▶ **THE TASK**:
Every line containing the string "arrow" is to be copied from the records.

Stored dataset items:
┄┄┄┄┄┄

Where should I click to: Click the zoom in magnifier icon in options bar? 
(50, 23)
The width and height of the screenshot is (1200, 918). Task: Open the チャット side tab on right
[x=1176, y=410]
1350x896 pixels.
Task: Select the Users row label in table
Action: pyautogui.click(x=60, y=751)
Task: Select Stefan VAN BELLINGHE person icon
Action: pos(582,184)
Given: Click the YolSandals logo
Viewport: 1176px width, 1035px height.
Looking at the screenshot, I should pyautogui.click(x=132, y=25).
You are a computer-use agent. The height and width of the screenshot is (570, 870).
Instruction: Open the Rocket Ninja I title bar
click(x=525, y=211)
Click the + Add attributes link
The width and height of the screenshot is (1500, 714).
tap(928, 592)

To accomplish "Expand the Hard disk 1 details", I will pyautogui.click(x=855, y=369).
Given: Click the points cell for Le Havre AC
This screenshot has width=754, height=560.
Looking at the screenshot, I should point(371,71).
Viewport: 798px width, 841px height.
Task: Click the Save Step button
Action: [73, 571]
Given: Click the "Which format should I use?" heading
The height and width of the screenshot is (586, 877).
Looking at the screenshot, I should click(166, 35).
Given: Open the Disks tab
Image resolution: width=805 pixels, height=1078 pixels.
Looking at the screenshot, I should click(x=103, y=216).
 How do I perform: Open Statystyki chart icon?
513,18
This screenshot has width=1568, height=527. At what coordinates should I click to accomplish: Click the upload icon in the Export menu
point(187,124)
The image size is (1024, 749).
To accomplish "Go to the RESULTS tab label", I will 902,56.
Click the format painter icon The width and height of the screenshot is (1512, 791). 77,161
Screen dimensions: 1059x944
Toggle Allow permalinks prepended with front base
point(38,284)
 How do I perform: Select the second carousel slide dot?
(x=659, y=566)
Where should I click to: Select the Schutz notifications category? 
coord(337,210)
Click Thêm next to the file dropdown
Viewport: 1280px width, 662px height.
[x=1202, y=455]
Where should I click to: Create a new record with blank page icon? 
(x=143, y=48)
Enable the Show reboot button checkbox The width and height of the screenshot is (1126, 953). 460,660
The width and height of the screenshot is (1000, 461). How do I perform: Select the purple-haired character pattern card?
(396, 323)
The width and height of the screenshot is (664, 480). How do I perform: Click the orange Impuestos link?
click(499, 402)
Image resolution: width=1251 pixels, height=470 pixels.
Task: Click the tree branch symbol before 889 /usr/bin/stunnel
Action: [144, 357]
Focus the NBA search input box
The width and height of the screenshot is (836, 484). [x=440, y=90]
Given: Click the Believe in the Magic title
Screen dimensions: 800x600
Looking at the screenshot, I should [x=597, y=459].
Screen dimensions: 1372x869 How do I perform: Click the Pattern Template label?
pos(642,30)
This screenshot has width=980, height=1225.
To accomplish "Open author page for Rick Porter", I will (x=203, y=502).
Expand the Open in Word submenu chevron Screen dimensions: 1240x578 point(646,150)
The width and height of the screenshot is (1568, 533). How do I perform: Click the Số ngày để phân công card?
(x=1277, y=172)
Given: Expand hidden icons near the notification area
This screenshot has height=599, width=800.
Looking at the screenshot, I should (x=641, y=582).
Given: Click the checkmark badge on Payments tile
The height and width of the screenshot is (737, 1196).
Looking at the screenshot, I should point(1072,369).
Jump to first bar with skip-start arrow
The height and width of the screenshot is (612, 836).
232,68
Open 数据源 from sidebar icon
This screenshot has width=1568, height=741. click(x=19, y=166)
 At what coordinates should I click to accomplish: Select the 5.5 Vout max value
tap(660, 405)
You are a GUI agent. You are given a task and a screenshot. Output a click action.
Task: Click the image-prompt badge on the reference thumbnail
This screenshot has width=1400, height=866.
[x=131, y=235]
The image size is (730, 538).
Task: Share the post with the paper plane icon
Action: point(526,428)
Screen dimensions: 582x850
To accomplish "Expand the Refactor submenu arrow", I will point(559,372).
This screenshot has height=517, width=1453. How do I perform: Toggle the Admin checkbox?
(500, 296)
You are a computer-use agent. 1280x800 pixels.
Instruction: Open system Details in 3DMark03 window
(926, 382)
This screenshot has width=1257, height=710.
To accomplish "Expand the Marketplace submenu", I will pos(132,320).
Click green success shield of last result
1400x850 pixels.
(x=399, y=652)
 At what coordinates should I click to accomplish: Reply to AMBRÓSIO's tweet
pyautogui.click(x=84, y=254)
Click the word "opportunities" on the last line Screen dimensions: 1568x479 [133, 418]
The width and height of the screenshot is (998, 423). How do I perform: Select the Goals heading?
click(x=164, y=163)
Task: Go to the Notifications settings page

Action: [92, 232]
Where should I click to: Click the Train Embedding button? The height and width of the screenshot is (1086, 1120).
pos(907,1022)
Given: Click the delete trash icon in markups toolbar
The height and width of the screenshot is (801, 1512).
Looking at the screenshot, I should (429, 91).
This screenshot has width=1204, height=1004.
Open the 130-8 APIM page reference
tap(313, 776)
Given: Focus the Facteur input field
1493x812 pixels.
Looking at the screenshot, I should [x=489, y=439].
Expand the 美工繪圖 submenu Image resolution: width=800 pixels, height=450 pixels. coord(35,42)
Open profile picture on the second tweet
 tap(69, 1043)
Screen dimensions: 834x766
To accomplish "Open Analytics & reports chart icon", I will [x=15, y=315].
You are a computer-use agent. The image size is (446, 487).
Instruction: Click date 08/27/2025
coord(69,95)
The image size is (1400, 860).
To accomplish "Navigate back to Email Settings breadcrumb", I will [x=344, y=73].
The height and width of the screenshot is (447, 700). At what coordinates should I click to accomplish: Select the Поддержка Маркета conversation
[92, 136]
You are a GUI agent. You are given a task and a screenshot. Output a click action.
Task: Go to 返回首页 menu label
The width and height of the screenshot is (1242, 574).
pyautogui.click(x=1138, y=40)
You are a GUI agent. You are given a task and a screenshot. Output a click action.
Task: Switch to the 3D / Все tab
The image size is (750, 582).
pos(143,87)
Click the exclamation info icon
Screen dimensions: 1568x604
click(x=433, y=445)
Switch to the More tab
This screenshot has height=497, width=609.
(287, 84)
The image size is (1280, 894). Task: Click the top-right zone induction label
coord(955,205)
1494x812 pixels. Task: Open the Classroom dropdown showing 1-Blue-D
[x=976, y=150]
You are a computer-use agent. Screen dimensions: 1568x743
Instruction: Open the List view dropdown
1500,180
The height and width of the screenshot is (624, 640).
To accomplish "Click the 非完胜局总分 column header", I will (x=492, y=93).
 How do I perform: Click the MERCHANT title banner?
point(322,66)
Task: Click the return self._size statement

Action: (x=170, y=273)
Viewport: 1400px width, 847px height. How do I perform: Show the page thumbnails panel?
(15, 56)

┄┄┄┄┄┄

▶ **THE COMPLETED TASK**:
Jump to first bar with skip-start arrow
To accomplish "Expand the Refactor submenu arrow", I will point(559,372).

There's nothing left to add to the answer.